With the rise of Western theatre in Bengal it acquired the themes of political protest and social radicalism, and finally fell into disrepute in the post War era, and especially after the entry of Radio and television and the rise of upmarket theatre industry, though it continued to exist in the rural areas. Jatra remained a living tradition of musical theatre, and some of the popular jatra songs got recorded and became popular Bengali songs, once more ever widening audience base, also scripts of old jatras found their way into books, and newspapers started reserving space for jatra discussion.

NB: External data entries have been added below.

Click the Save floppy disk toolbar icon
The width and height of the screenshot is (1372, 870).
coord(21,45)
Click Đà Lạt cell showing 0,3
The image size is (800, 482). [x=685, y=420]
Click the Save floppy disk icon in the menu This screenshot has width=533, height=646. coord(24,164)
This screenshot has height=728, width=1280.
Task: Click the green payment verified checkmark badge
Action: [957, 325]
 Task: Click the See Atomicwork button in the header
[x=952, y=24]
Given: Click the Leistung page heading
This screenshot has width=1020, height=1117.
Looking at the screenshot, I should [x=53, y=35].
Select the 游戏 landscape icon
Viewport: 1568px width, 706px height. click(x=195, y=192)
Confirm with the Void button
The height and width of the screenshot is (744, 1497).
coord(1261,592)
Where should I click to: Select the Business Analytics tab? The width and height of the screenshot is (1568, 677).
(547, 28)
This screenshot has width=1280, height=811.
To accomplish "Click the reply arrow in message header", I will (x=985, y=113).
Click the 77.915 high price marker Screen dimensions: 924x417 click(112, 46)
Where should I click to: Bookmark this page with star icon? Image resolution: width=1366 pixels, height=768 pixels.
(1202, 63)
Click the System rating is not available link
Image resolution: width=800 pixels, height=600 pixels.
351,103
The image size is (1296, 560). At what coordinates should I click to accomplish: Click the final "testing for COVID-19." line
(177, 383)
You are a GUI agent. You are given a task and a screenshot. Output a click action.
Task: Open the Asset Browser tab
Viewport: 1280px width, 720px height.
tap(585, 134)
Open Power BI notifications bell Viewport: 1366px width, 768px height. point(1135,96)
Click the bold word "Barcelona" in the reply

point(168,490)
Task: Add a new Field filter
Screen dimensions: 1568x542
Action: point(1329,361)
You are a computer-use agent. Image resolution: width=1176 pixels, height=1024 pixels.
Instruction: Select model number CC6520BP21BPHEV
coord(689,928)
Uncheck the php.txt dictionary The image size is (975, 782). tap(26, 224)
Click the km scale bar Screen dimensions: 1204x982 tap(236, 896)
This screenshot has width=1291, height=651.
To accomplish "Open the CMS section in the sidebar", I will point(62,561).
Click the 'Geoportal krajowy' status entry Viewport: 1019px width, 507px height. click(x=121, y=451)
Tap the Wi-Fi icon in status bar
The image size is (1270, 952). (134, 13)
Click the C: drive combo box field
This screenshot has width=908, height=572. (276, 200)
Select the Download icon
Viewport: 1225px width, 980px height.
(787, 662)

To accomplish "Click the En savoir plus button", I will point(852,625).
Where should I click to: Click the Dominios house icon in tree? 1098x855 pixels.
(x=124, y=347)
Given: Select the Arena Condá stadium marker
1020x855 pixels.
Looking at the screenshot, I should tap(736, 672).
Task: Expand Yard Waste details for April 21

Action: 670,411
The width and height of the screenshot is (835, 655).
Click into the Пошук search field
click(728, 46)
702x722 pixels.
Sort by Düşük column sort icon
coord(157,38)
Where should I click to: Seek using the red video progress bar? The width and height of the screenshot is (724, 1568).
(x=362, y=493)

This revival seen in the recent decades, started in the early 1960s, with various theatre groups experimenting with the jatra form, and started attracting serious theatre patrons along with official recognition. 1961, saw the first Jatra festival organised in Kolkata and every year since, and in 1968, Phanibhusan Bidyabinod became the first jatra artist to receive the Sangeet Natak Akademi Award. Earlier most jatra companies were owned by actor-managers or singers, today most are owned by businesses and are more prone to commercialisation, both in the content as well as in presentation. Even today, in majority the presentation style still is inspired by cinemas of the regions and television soaps, many a times reflected in the risque content. Yet, within its musical theatre genre jatra remains highly adaptable and rapidly evolving form. Several jatras today pick contemporary news events like the London bombings, 9/11 or the war in Iraq, and highlight local issues as well. Further as productions are often put up within a month, a clear advantage over theatre and film, jatras remain topical by drawing upon current imagery of the populace, like when Phoolan Devi became notorious the 80s, a play staged by the same name gained immense popularity not to mention big revenue.